- **What to work on**
When the string "screenshot" appears in a line of the records, show the whole line.

- **Records supplied**
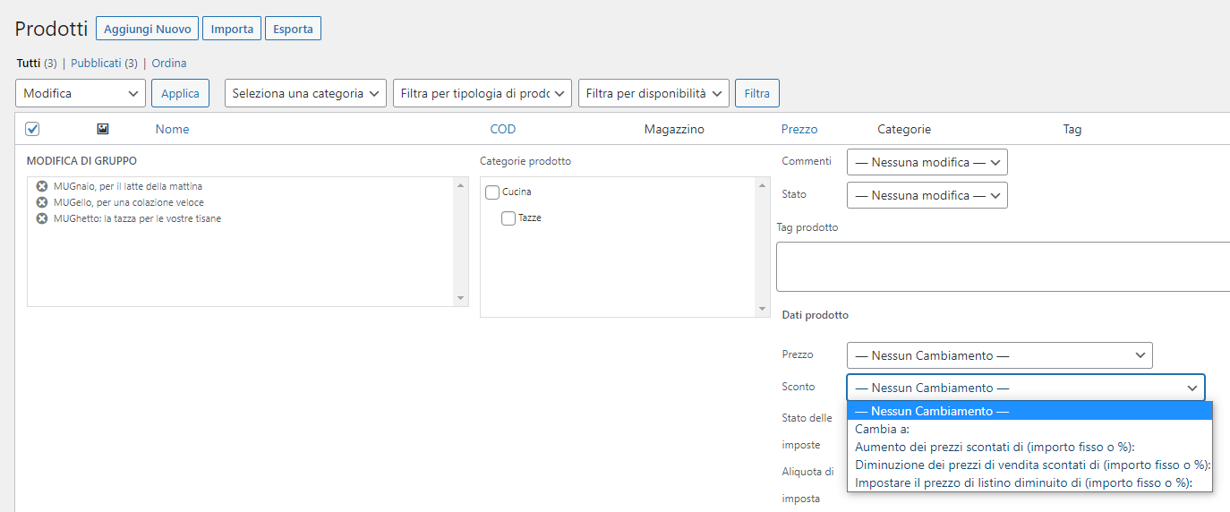1230x512 pixels.
Task: Open the Commenti dropdown
Action: tap(927, 162)
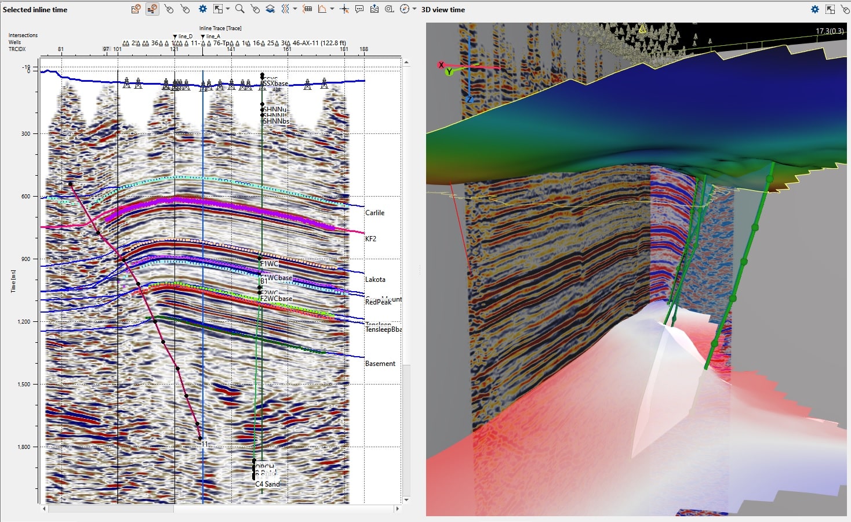Viewport: 851px width, 522px height.
Task: Click the well log table icon
Action: [x=307, y=9]
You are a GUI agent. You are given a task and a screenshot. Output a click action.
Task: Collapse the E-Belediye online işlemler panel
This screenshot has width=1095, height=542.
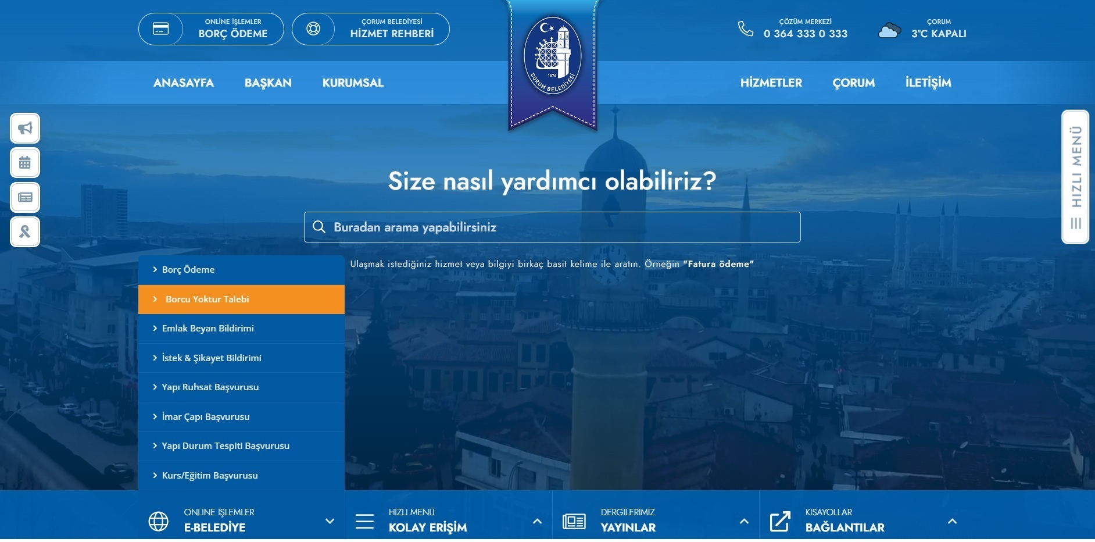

- **Answer space**
You are a GUI agent. You are given a task and a screenshot. Output a click action.
This screenshot has width=1095, height=542.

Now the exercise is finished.